1. Chaque Juif, sans exception, même le plus mauvais, dispose au plus profond de lui d’une âme pure et sainte dont l’unique désir est de servir Hachem de toutes ses forces, et que les volontés qui l’animent sont meilleures que celles qui s’expriment dans les enveloppes les plus extérieures.
     
  2. Mais le sujet est plus profond qu’il n’apparaît à première vue. Car, l’âme juive est en réalité une lumière spirituelle provenant d’Hachem. Cette lumière a la particularité d’être bonne, absolument, et elle détient une sainteté qu’il serait impossible de décrire. Mais, quand bien même l’homme se sentirait proche d’Hachem, quand bien même il se serait investi des plus hautes dimensions dans le lien qu’il a créé avec Lui, cela resterait sans comparaison avec la proximité réelle qui unit l’âme à son Créateur et avec la formidable sainteté dont celle-ci est porteuse.Or, un Juif, quel qu’il soit, possède une telle âme.
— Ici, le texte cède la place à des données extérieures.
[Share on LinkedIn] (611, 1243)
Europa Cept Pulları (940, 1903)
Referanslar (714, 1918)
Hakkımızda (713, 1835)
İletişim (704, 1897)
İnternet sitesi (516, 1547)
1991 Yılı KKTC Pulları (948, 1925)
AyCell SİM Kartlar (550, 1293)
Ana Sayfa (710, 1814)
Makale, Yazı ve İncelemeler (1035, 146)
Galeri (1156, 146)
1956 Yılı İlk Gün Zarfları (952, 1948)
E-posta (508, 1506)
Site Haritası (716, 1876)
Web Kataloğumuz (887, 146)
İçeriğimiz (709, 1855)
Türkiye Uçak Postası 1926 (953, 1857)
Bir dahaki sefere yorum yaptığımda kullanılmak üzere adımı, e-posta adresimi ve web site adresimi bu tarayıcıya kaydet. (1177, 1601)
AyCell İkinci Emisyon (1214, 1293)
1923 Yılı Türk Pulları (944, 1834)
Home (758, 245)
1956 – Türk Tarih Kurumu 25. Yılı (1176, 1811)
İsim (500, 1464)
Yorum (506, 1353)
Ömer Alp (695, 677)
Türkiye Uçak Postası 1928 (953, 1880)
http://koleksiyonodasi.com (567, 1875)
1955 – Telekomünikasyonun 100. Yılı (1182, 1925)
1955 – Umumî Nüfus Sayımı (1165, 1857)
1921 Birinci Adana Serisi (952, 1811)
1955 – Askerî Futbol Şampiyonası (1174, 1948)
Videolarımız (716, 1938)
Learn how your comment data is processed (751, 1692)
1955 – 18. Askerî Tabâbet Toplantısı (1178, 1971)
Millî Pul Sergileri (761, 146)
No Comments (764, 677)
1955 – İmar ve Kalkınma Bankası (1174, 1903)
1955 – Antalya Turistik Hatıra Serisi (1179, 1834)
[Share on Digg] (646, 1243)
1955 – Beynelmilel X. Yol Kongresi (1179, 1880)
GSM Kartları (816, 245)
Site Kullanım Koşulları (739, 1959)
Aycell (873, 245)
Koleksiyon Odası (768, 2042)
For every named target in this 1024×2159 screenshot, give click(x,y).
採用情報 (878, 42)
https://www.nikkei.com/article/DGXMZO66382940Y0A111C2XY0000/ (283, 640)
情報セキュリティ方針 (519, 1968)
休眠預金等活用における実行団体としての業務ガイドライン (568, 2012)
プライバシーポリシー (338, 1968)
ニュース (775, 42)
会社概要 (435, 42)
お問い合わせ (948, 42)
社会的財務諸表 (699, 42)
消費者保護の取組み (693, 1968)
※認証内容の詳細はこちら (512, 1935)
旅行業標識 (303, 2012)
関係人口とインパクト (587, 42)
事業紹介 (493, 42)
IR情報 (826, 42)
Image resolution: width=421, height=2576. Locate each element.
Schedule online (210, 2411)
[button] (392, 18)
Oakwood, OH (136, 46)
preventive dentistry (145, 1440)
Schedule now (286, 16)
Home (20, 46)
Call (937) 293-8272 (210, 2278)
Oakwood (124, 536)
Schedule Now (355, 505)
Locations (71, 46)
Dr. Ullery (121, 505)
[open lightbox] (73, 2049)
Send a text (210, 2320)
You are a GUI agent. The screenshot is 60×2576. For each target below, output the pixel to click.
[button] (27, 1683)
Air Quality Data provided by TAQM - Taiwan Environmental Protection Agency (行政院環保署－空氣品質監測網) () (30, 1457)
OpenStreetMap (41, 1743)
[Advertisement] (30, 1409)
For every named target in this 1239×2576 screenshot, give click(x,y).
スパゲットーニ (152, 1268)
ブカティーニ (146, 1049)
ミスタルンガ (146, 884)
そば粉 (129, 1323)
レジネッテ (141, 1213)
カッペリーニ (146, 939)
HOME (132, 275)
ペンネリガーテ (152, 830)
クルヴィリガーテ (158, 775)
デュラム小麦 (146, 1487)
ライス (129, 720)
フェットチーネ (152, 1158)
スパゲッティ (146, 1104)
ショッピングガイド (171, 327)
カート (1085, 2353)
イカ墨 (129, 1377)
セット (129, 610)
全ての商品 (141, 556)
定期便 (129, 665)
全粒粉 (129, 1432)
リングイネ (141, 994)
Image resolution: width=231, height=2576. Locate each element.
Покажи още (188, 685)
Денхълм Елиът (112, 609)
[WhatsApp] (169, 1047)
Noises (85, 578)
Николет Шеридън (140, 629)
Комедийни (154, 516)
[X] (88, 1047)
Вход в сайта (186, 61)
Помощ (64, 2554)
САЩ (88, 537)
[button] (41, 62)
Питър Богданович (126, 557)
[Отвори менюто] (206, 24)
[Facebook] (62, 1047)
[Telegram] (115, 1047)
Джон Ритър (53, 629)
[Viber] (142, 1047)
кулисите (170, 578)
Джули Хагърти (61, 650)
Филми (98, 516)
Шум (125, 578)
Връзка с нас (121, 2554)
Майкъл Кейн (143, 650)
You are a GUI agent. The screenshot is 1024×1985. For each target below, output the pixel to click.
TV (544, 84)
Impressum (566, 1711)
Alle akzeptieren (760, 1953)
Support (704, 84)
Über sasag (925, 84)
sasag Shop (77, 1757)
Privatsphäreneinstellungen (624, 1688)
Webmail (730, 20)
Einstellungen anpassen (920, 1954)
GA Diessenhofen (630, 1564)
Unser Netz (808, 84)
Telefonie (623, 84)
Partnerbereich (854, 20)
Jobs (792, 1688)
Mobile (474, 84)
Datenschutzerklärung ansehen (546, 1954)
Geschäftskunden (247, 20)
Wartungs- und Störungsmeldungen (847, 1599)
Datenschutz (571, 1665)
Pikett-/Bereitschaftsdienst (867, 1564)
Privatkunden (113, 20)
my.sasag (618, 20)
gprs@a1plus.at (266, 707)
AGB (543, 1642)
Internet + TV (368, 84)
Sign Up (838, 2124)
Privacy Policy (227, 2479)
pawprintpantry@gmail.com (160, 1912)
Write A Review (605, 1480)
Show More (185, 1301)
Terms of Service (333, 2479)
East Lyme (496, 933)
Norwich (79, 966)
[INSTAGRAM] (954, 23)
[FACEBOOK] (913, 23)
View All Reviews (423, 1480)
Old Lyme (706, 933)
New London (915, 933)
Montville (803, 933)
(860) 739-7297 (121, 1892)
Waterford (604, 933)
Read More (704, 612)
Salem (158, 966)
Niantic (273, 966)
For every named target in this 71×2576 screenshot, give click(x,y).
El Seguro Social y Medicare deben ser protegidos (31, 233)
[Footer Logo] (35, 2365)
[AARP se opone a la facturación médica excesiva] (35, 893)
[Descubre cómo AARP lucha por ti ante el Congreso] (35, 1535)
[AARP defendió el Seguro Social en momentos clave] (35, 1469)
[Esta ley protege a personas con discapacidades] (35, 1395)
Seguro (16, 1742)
Et tous ses désirs les meilleurs ne viennent pas directement de son âme, mais du Saint béni soit-Il qui a octroyé à l’âme deux accompagnateurs : le bon et le mauvais penchant (le yétser haTov et le yétser haRa). Car, on aurait donc tort de croire que le yétser haTov et le yétser haRa constituent deux parties de l’âme elle-même. Ils sont tous les deux extérieurs à elle, tandis que l’âme elle-même est beaucoup plus sainte que le yétser haRa, et même que le yétser haTov.
     
  3. Et si le yétser haRa a la possibilité de pervertir l’âme c’est, comme l’explique le rav ‘Haïm Vital au nom du Ari zal, parce que chaque Juif dispose dans les mondes supérieurs d’un trésor spirituel dans lequel sont emmagasinées toutes ses réussites futures, celles de ce monde-ci comme celles du monde à venir. Or, les forces du mal cherchent à s’emparer de ce trésor. Et la manière dont elles s’y prennent consiste à mettre l’homme en échec, soit en le faisant fauter, soit en l’empêchant d’accomplir les mitsvot. Car, de la sorte, le yétser haRa obtient la possibilité de mettre la main sur ce trésor lui causant par là même un grand tort, en détournant les bienfaits dont il aurait dû bénéficier dans ce monde-ci et dans le monde futur.
     
  4. Et le Ari zal de montrer que c’est pour cette raison que les lettres du mot chéfa (l’abondance) et celles du mot pécha (la faute) sont les mêmes [Chin-Pé-Hé pour chéfa et Pé-Chin-Hé pour pécha, NdT.]. A cette différence que leur ordre est inversé, et ce, parce que le yétser haRa a pour seul et unique but de faire fauter l’homme afin de pouvoir modifier la direction originelle de l’abondance qui, au lieu de se déverser sur l’homme, est orientée vers les forces du mal.
     
  5. Certes, si le yétser haRa se présentait à nous et qu’il nous avouait vouloir nous faire fléchir dans le but de s’emparer des bienfaits qui nous sont réservés, il est certain que personne ne le laisserait faire. Voilà pourquoi le yétser haRa doit mentir et nous faire croire qu’il veut notre bien. Mais en vérité, son seul et unique but est de se rendre maître de la bénédiction qui attend l’homme, lui causant un terrible préjudice dans ce monde-ci et dans le monde à venir.
     
  6. Par conséquent, même lorsqu’un homme suit son yétser haRa, son âme reste sainte et pure tout en étant prisonnière des forces du mal, servant ainsi son ennemi. Pourtant, il lui suffit de prendre conscience de sa situation pour trouver, au fond de soi, les moyens de faire volte-face en un éclair et de réintégrer la voie du bien. Et c’est ce qui arriva à Yossef Méchita. Dans la mesure où l’âme possède une extraordinaire sainteté, quand bien même l’homme se trouverait entre les mains du mal absolu, il garde toujours la possibilité de faire volte-face et d’atteindre très rapidement les plus hauts niveaux de rapprochement avec Hachem ; il reste capable de concentrer toutes les forces dont il dispose pour étudier la Torah et accomplir son Avodat Hachem. Ceci est vrai de tous les Juifs, même du plus mauvais.